It has to be one of the most difficult things ever to watch your child cope with life’s heartaches. Even when we know that learning and spiritual growth come about during life’s trials, it isn’t easy to watch. It is natural for parents to want to protect their child.
Though we all desire for life to be absolutely fair, it isn’t. The natural order of growth and development is to learn through experiences. Just as a child learns to walk by falling down and getting up to try again, so most of life’s lessons are leaned through trial and error.
When parents see their child dealing with struggles and disappointments, they tend to want to fix it. They may become helicopter parents who hover over their child and do not allow the child to experience life’s natural consequences. The child, then, can’t develop or learn how to cope with situations on his own. Single parents may have a hard time with this if they have seen their child’s heartache over a divorce. When the other parent is absent, the single parent may become overly focused on the child. Helicopter parents describes “A style of parents who are over focused on their children,” says Carolyn Daitch, Ph.D., director of the Center for the Treatment of Anxiety Disorders. “They typically take too much responsibility for their children’s experiences.”

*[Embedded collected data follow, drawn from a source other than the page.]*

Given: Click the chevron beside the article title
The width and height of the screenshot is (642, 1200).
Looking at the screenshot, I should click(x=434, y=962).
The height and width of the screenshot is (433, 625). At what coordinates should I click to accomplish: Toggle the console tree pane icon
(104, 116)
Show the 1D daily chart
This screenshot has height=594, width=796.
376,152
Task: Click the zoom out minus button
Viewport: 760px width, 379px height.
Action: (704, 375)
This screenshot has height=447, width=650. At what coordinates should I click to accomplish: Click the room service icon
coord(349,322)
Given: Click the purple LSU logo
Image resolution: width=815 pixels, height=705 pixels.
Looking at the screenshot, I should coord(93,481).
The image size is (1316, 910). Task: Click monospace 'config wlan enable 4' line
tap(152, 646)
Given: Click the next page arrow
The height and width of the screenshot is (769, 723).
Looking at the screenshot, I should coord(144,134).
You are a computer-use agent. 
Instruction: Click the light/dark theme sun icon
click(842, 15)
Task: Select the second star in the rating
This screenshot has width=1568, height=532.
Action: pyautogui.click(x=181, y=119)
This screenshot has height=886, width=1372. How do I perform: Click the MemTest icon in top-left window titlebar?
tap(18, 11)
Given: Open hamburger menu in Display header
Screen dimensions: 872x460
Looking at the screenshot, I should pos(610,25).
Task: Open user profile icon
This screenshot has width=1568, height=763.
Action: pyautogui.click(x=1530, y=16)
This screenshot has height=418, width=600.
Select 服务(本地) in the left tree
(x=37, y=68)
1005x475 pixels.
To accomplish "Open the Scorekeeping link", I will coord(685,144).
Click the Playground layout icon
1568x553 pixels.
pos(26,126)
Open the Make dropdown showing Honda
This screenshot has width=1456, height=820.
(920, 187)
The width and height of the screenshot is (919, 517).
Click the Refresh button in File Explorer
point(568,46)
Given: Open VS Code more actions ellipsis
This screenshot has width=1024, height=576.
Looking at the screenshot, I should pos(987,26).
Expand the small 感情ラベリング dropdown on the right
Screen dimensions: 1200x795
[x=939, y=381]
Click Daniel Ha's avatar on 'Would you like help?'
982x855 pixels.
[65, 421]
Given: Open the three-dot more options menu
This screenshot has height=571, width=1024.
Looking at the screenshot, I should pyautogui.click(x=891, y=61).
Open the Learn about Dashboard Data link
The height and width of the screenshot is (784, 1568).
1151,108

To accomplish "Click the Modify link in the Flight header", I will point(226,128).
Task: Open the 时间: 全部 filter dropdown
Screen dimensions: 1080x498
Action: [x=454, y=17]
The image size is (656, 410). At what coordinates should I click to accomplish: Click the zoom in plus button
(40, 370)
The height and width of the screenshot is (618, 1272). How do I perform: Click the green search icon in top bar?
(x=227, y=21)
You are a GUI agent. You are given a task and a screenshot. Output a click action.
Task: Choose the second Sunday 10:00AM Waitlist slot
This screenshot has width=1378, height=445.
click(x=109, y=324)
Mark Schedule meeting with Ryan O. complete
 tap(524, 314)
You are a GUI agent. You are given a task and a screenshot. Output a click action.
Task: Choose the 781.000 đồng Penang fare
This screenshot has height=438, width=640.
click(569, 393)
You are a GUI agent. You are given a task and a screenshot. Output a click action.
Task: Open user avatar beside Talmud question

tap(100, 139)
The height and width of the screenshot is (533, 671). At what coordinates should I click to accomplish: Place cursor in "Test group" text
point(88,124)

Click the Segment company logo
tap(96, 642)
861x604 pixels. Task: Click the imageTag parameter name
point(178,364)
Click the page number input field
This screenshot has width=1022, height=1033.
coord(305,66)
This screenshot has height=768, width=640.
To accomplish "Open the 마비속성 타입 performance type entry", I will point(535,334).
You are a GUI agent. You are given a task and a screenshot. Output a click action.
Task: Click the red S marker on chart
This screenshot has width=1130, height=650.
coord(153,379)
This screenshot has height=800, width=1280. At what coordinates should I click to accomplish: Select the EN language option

How does a parent know which experiences to allow the child to handle on his own?
It helps if you remind yourself of their age and the world they face. Encourage them to tell you about situations that trouble them. If the problem involves bullying, you may have to be involved in a solution. If it is less serious, you can use it as a teachable moment and share ways the child might handle it on his own. Never do for a child what he is capable of doing for himself. After all, each success he has will build confidence for handling life.
Expect that your child will make mistakes, even fail at times. A child needs to know early that we all make mistakes. Some are more serious than others. You can illustrate ways they can learn from mistakes.
Let your child know that none of us is perfect. We all deal with disappointments and heartache—even adults—and we all can learn from our experiences. Be open about mistakes you have made in the past or in the present if they will help your child better realize that life’s difficulties are common to all of us.
“Failure is an event, not a person.” – Zig Ziglar
Use life examples to teach life lessons:
- Point out lessons you’ve learned from experience.
- Point out character flaws in obvious cases, with examples on television, perhaps, or as they study characters in history lessons.
- Read the Value Tales Series biographies by Dr. Spencer Johnson to or with them, especially for school-age kids.
- Keep adolescents and teenagers in the youth group at church.
- Watch good television and discuss the moral lessons in the plot. Blue Bloods is a good example of complex moral dilemmas suitable for older children.
- Have healthy discussions about moral issues at the dinner table on a regular basis.
You can’t protect your children from life. You can teach them how to live it.
Because we learn from experience, and so do our kids.
Additional resources: About Parenting article by Robin McClure, “When Kids Fail,” and Bright Horizons – “Helping Children Learn From Failure.”